文本片段:
..........
我试图在Swift中使用十六进制颜色值,而不是UIColor允许您使用的少数标准值,但我不知道如何做到这一点。
示例:我如何使用#ffffff作为颜色?
当前回答
你可以在UIColor上使用这个扩展,它将你的字符串(十六进制,RGBA)转换为UIColor,反之亦然。
extension UIColor {
//Convert RGBA String to UIColor object
//"rgbaString" must be separated by space "0.5 0.6 0.7 1.0" 50% of Red 60% of Green 70% of Blue Alpha 100%
public convenience init?(rgbaString : String){
self.init(ciColor: CIColor(string: rgbaString))
}
//Convert UIColor to RGBA String
func toRGBAString()-> String {
var r: CGFloat = 0
var g: CGFloat = 0
var b: CGFloat = 0
var a: CGFloat = 0
self.getRed(&r, green: &g, blue: &b, alpha: &a)
return "\(r) \(g) \(b) \(a)"
}
//return UIColor from Hexadecimal Color string
public convenience init?(hexString: String) {
let r, g, b, a: CGFloat
if hexString.hasPrefix("#") {
let start = hexString.index(hexString.startIndex, offsetBy: 1)
let hexColor = hexString.substring(from: start)
if hexColor.characters.count == 8 {
let scanner = Scanner(string: hexColor)
..........
所给材料:
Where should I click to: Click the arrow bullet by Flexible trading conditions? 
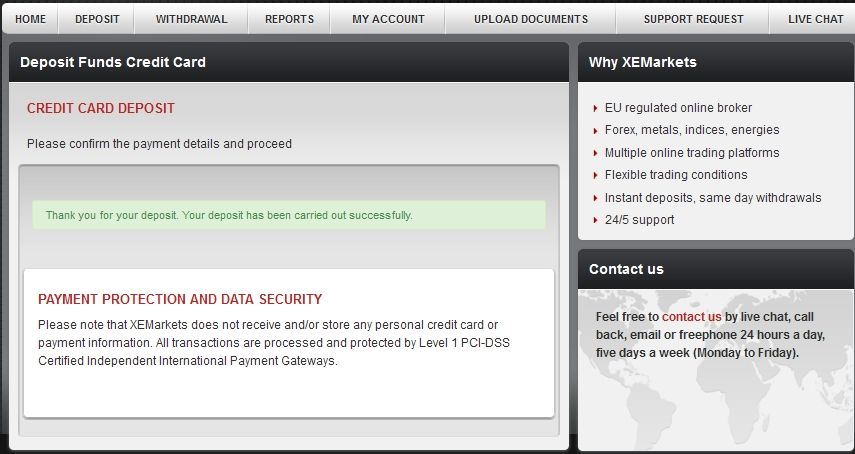click(x=595, y=175)
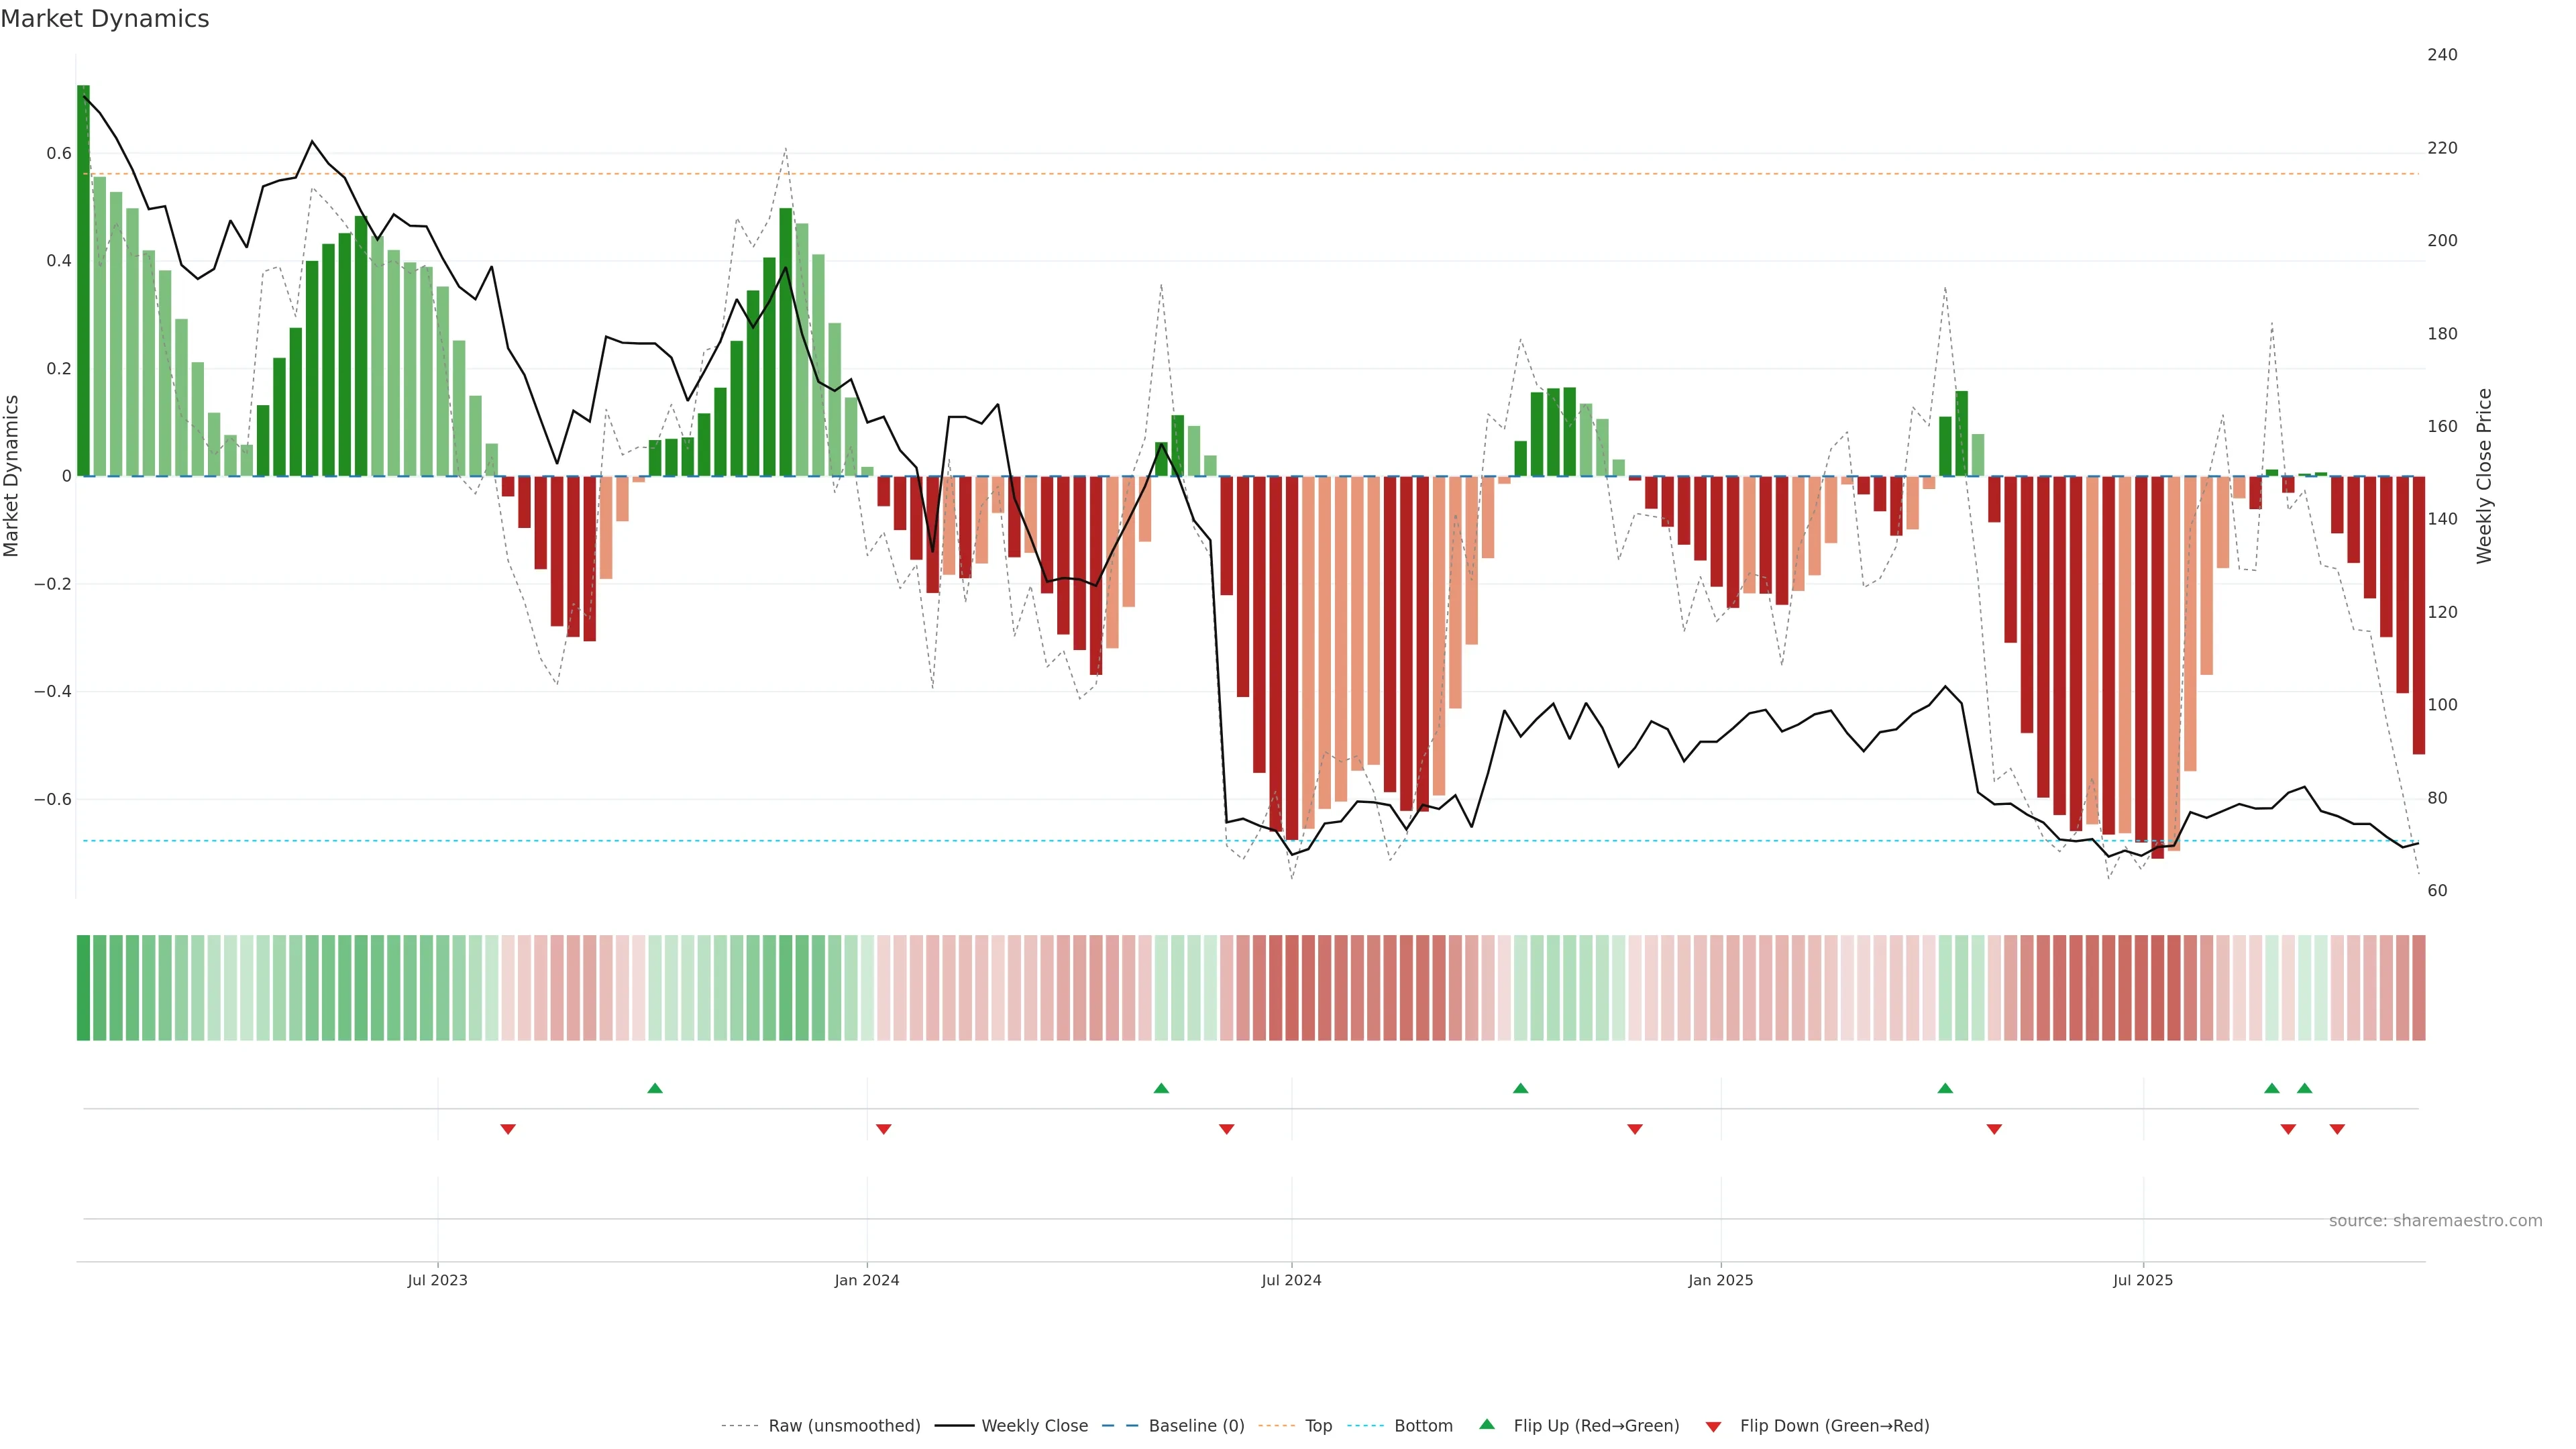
..........
练习要求:
A – 根据文本片段,判断下面每句话对不对,回答“是”或“否”,并原样引出起决定作用的原文:(i) 这个扩展能把UIColor转成RGBA字符串;(ii) rgbaString里的几个数值要用逗号隔开;(iii) 提问的人想把#ffffff当作颜色来用。
B – 把文本片段里的一段原文照抄输出,从“示例:我如何使用#ffffff作为颜色?”开始,到“self.init(ciColor: CIColor(string: rgbaString))”结束。

练习答案:
A –
(i) 是。“//Convert UIColor to RGBA String”
(ii) 否。“"rgbaString" must be separated by space”
(iii) 是。“我如何使用#ffffff作为颜色?”

B –
示例:我如何使用#ffffff作为颜色?
当前回答
你可以在UIColor上使用这个扩展,它将你的字符串(十六进制,RGBA)转换为UIColor,反之亦然。
extension UIColor {
//Convert RGBA String to UIColor object
//"rgbaString" must be separated by space "0.5 0.6 0.7 1.0" 50% of Red 60% of Green 70% of Blue Alpha 100%
public convenience init?(rgbaString : String){
self.init(ciColor: CIColor(string: rgbaString))